Sarıcalar köyünden Macit Turgut
“Bizim dedemiz ninemiz buraya almak için kimi öküzünü satıyor, kimi evindeki altını bozduruyor. Bu yer satılırsa yarın dedem bana ne diyecek”.
Sarıcalar köyünden Abdullah Akkaya” ben bu merada 26 sene koyun güttüm. Benim dedem ninem öküzünü satan küpesini satan buraları almıştır Biz buraları kestirmiyoruz dedi”.
Mustafa Kaya “Köylülerimizden tek istediğimiz şey birlik ve beraber olmaktır. Biz bu meramızı onlara teslim etmeyeceğiz hepimiz birlik ve beraberlik olacağız. Mücadelemize devam edeceğiz”.

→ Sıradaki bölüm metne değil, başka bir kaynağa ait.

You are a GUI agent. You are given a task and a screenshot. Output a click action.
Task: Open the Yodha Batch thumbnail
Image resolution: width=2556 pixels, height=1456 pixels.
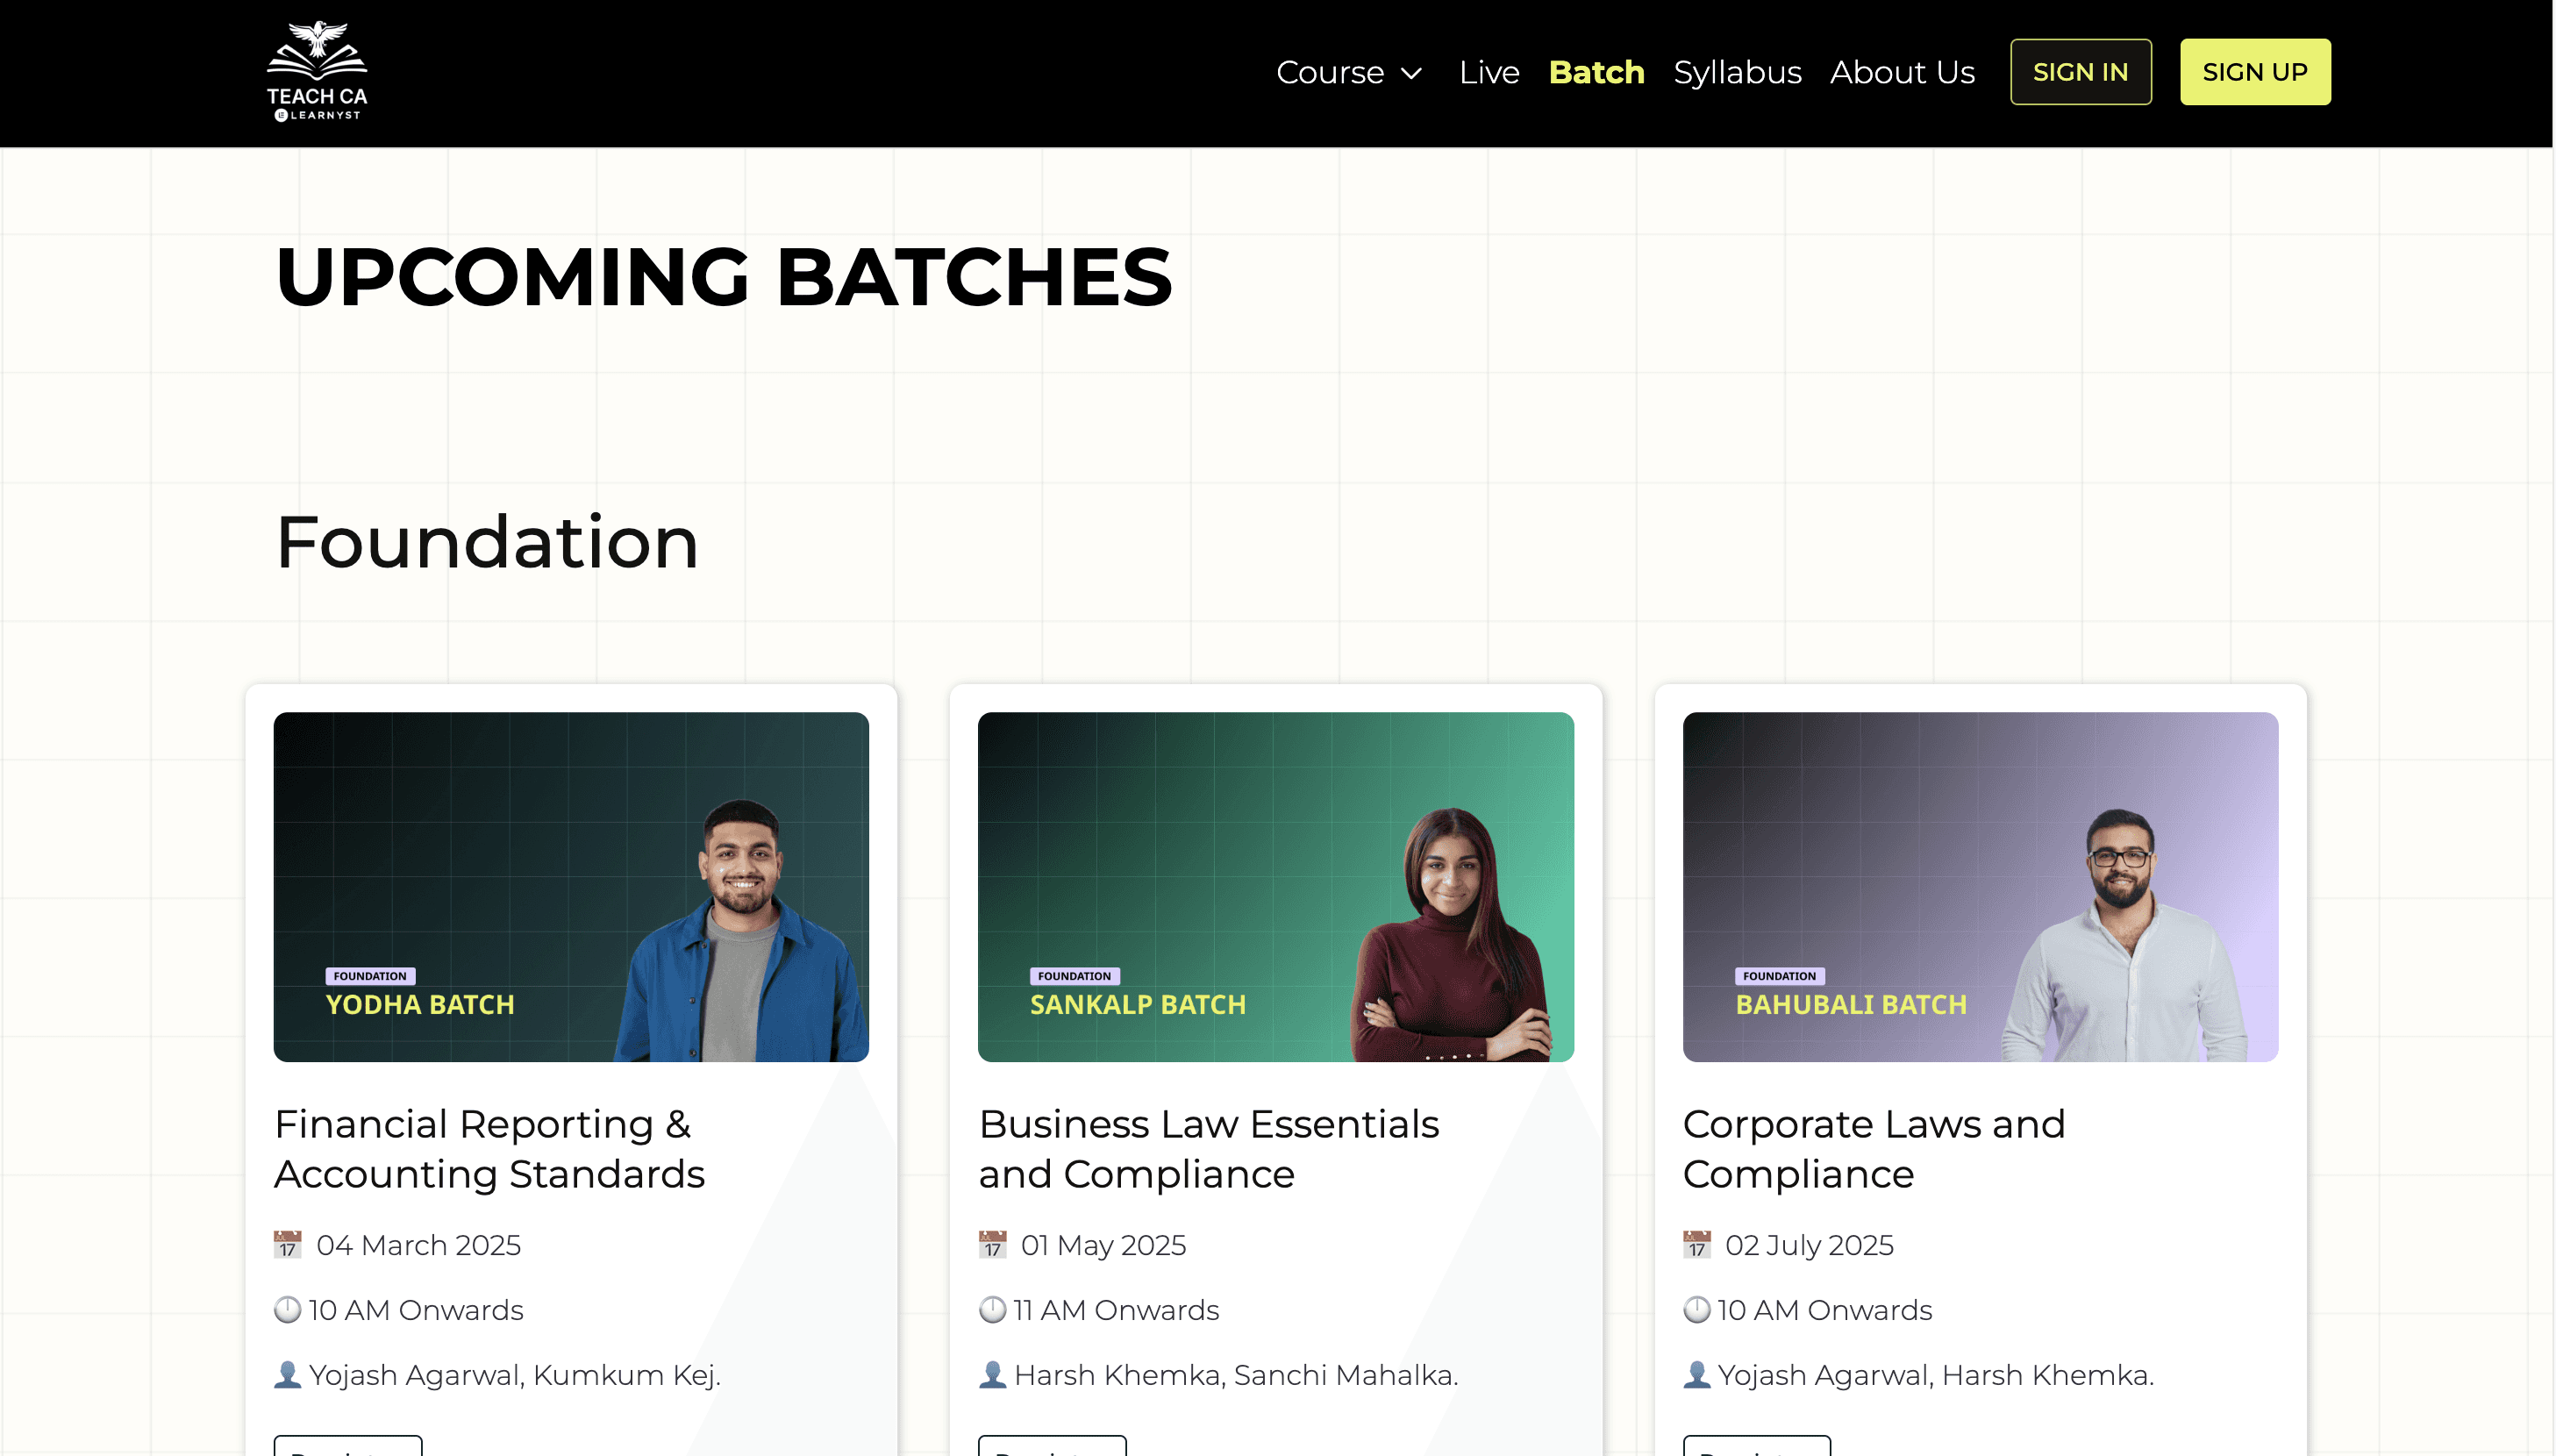click(x=570, y=886)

Abdullah Saka mali müşavir
“Bu merada hayvanlar yayıldı. Onun palamudu toplandı. Palamudun üstündeki kuru dallar kırılarak çengellerle kışlık odun yapıldı. Bu mera bizlere atalarımızın dedelerimizin ödedikleri parayla alındı. Burada bizim haklarımız var”.